Pubertal timing varies between sexes and there are sex-differences in the occurrence of pubertal disorders. In total, we observed that 7 out of 24 ‘Disease genes’ showed sex-biased expression at various ages, all of which occurred in the pituitary. Additionally, 53 out of 140 ‘GWAS-genes’ we profiled showed sex-biased expression. Although a high proportion of AAM loci are also associated with pubertal timing in males, some loci show larger effect size in one sex than in the other. There are six loci associated with discordant effects on pubertal timing in boys and girls and the candidate genes in these loci include OLFM2, RXRG, CSMD1, SIX6, SLIT3 and SIM1 (2,11,12). In our study, we examined the expression of the mouse orthologs of these candidate genes. We discovered that four out of the six genes (Olfm2, Rxrg, Csmd1 and Slit3) showed sex-biased expression in the mouse pituitary, pineal gland or liver at different ages. All of these sex-biased expression patterns were observed post-puberty (day 27). Our results support the use of mouse models to further explore these candidate GWAS genes, and suggest that fine mapping the genetic variants at these loci should give new insight into gene regulatory networks involved in sex-biased gene expression.

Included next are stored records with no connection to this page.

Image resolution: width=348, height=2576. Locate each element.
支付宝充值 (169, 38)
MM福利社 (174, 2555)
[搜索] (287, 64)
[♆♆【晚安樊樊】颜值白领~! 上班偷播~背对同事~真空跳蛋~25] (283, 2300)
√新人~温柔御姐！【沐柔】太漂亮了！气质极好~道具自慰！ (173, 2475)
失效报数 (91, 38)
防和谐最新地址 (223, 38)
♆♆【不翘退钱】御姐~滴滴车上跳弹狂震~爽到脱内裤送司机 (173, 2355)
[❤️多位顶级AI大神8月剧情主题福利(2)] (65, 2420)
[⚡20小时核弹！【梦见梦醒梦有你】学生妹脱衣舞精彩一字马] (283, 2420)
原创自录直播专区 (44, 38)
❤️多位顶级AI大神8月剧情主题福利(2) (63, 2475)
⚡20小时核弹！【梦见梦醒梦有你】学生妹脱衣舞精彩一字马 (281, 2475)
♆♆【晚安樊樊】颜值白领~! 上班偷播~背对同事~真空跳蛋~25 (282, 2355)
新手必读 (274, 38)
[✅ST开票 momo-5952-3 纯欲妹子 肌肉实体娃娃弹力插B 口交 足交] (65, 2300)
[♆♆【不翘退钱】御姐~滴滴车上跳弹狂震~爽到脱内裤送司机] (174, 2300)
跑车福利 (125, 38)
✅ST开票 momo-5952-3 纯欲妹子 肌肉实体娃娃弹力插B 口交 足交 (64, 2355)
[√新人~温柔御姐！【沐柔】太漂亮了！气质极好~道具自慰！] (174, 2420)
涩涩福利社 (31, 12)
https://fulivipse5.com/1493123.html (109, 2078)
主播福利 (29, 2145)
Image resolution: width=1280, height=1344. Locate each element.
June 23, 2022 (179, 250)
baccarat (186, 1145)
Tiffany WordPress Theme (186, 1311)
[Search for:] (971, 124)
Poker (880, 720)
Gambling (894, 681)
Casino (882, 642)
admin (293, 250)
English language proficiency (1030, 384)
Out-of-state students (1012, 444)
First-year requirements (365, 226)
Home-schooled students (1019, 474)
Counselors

Using mouse as a model, our study also showed that the expression of puberty-associated genes is more sex-dimorphic in the pituitary gland, compared to the hypothalamus during postnatal development. The sex-biased gene expression was not only detected at individual time points, but also across pubertal maturation. This sex specificity is intriguing and could provide insight into sex-specific regulation of the HPG axis and into the differences in pubertal timing among males and females. The effect of estrogen on pituitary gene expression in mouse has been previously characterized by Kim et al. (62). Impg1, Kiss1, and Pgr were shown to be up-regulated by estrogen in the pituitary gland and thus represent examples of sex hormone-sensitive genes (62,63). Another group of interesting genes was Dlgap1, Csmd1, Sema3a, Bdnf, Cadps2 and Thrb. These genes were all expressed in pituitary at medium level and showed significant female-biased expression starting sometime between days 22 and 27 and continuing thereafter. Cadps2 encodes a protein CAPS2, which has been shown to modulate the release of BDNF from granule cells (64,65). It is also interesting that physical interactions between proteins encoded by Rxrg and Thrb have been shown (66). The biological significance of the sex-coordinated expression between these genes remains to be elucidated.

Additional interesting pituitary sex-biased gene is Retn, which encodes Resistin, an adipocytokine that is involved in insulin resistance (67). We observed the previously reported sex-specific developmental regulation of Retn in pituitary and also found that expression of Retn in the ovary peaks pre-puberty (68,69), potentially highlighting the importance of ovary-expressed adipocytokines.

One limitation of our study design is that, without the support of more functional data, causal genes for each GWAS loci might still be missing from our analysis. During the final revision of this manuscript an even larger scale GWAS analysis of ∼370,000 women identified 389 independent signals (70). The authors incorporated Hi-C data and suggested that a majority of these GWAS loci locate in topologically associating domains (TADs), with an average of 5 genes in the same TADs. Exploring expression patterns of these additional candidate genes using the framework we set up in this study would be an important step towards understanding the gene regulatory networks underlying puberty onset.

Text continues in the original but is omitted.